The ability of Antarctic notothenioid fishes to mount a robust molecular response to hypoxia is largely unknown. The transcription factor, hypoxia-inducible factor-1 (HIF-1), a heterodimer of HIF-1 alpha and HIF-1 beta subunits, is the master regulator of oxygen homeostasis in most metazoans. We sought to determine if, in the hearts of Antarctic notothenioids, HIF-1 is activated and functional in response to either an acute heat stress or hypoxia.
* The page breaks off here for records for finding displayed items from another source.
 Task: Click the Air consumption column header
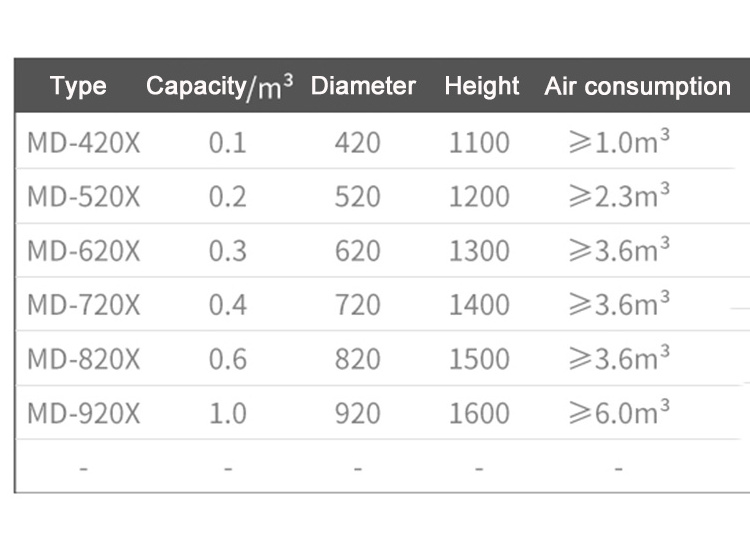click(637, 86)
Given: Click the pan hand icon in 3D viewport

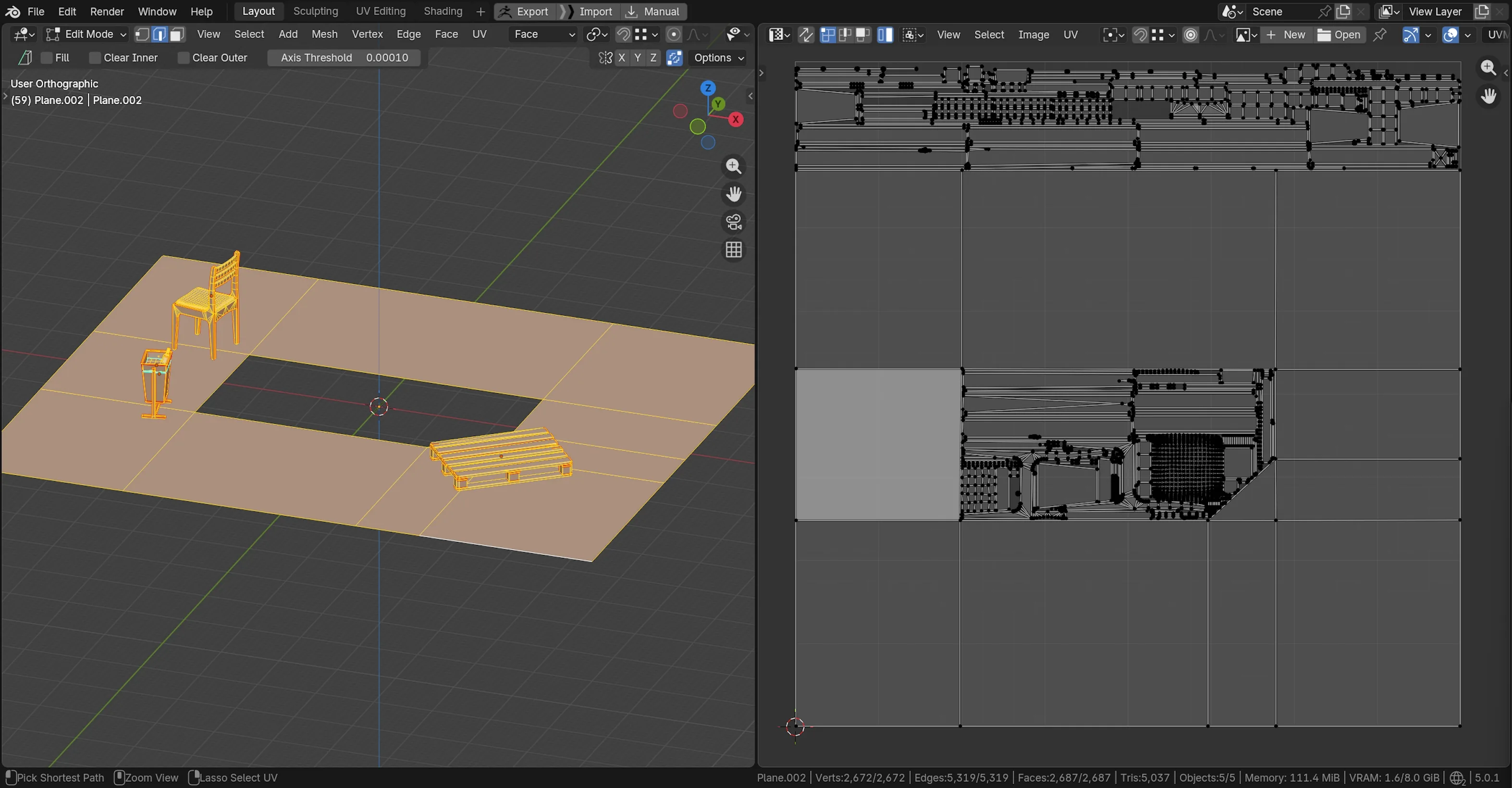Looking at the screenshot, I should [x=734, y=195].
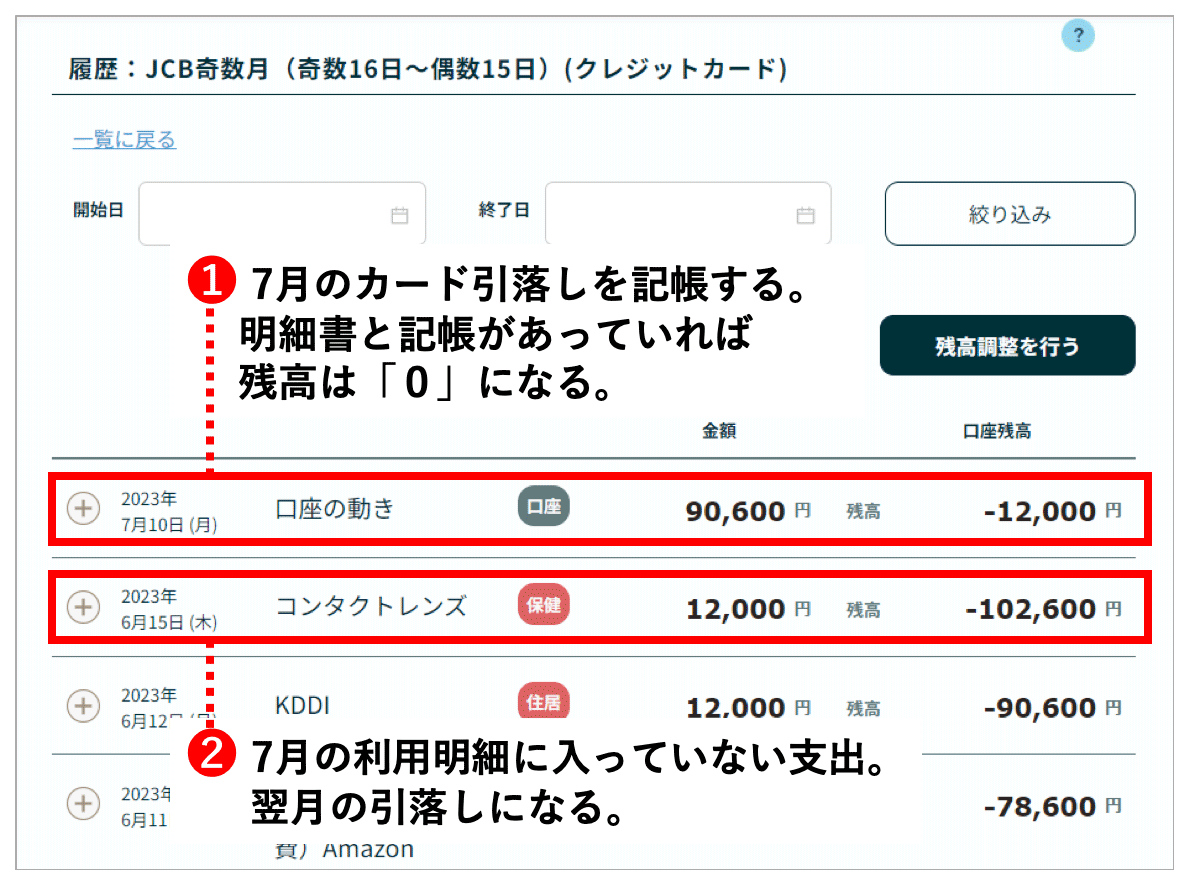The height and width of the screenshot is (886, 1190).
Task: Open calendar icon in 開始日 field
Action: click(399, 215)
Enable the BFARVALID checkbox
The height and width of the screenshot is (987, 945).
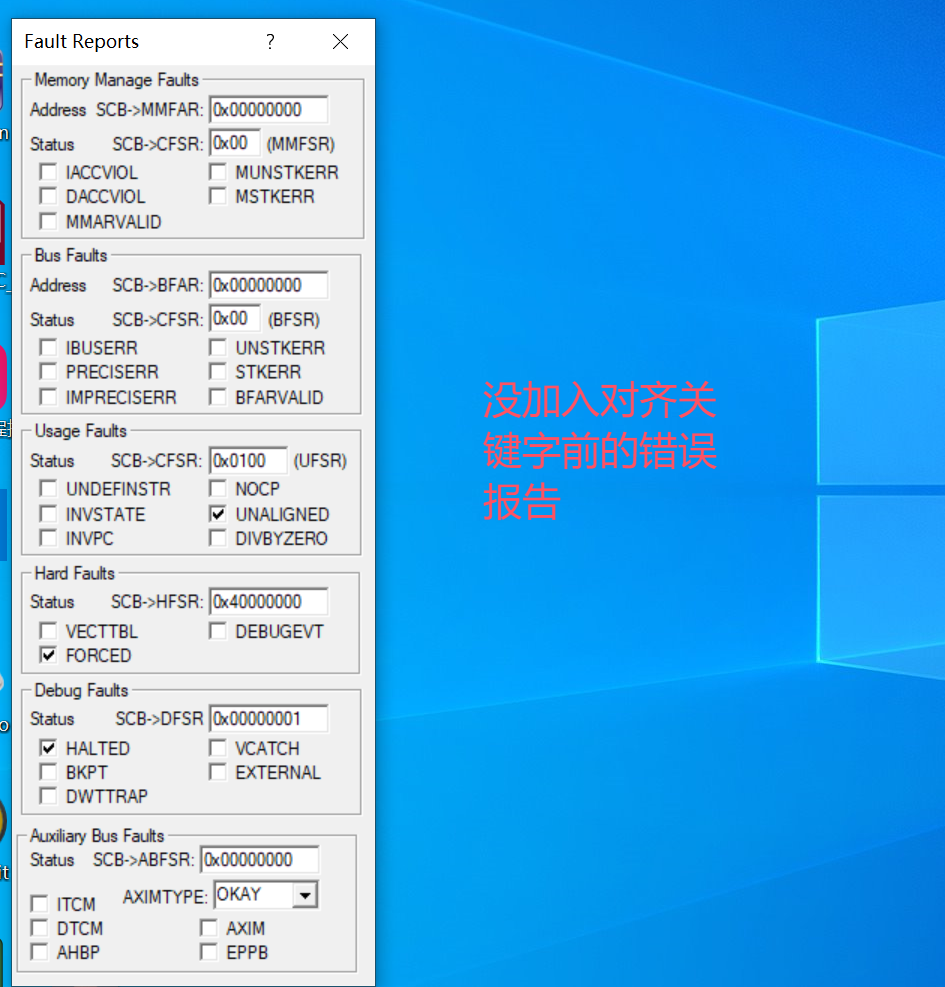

The redblooded Notothenia coriiceps and the hemoglobinless icefish, Chaenocephalus aceratus, were exposed to their critical thermal maximum (CTMAX) or hypoxia (5.0 +/- 0.3 mg of O-2 L-1) for 2 h. Additionally, N. coriiceps was exposed to 2.3 +/- 0.3 mg of O-2 L-1 for 12 h, and red-blooded Gobionotothen gibberifrons was exposed to both levels of hypoxia. Levels of HIF-1 alpha were quantified in nuclei isolated from heart ventricles using western blotting. Transcript levels of genes involved in anaerobic metabolism, and known to be regulated by HIF-1, were quantified by real-time PCR, and lactate levels were measured in heart ventricles. Protein levels of HIF-1 alpha increase in nuclei of hearts of N. coriiceps and C. aceratus in response to exposure to CTMAX and in hearts of N. coriiceps exposed to severe hypoxia, yet mRNA levels of anaerobic metabolic genes do not increase in any species, nor do lactate levels increase, suggesting that HIF-1 does not stimulate metabolic remodeling in hearts of notothenioids under these conditions. Together, these data suggest that Antarctic notothenioids may be vulnerable to hypoxic events, which are likely to increase with climate warming.